[begin THE INPUT]

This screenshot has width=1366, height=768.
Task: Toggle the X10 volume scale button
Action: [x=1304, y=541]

[end THE INPUT]
[begin THE INPUT]

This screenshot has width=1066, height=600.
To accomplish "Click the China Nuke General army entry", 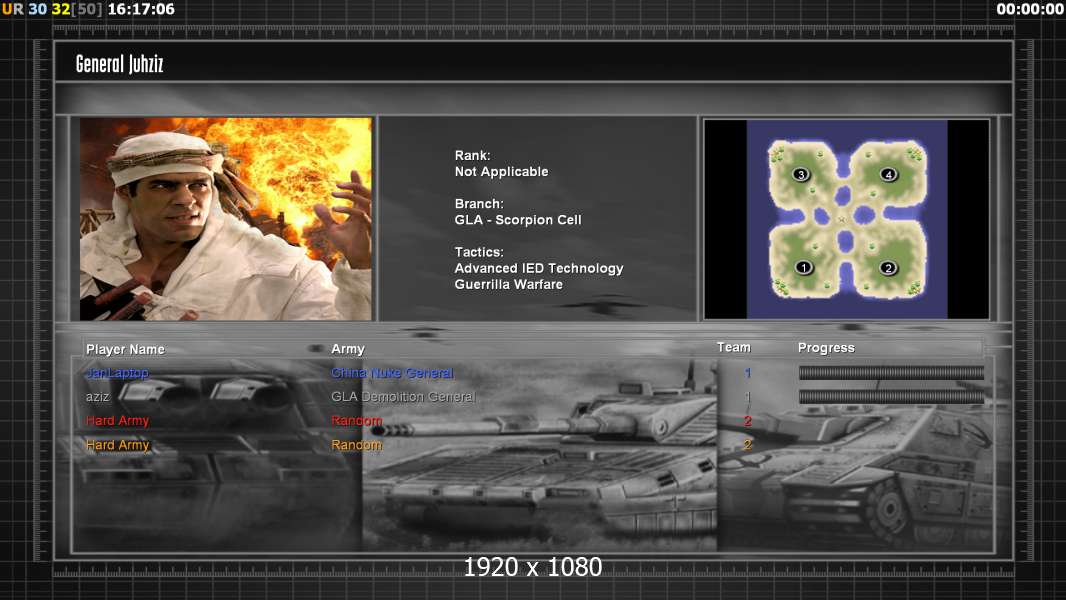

[end THE INPUT]

● WHAT YOU HAVE TO DO
Reproduce the listing lines from the one containing "This screenshot has width=1066, height=600." through the one containing "the China Nuke", inclusive. Omit the pictures.

● REPLY
This screenshot has width=1066, height=600.
To accomplish "Click the China Nuke General army entry", 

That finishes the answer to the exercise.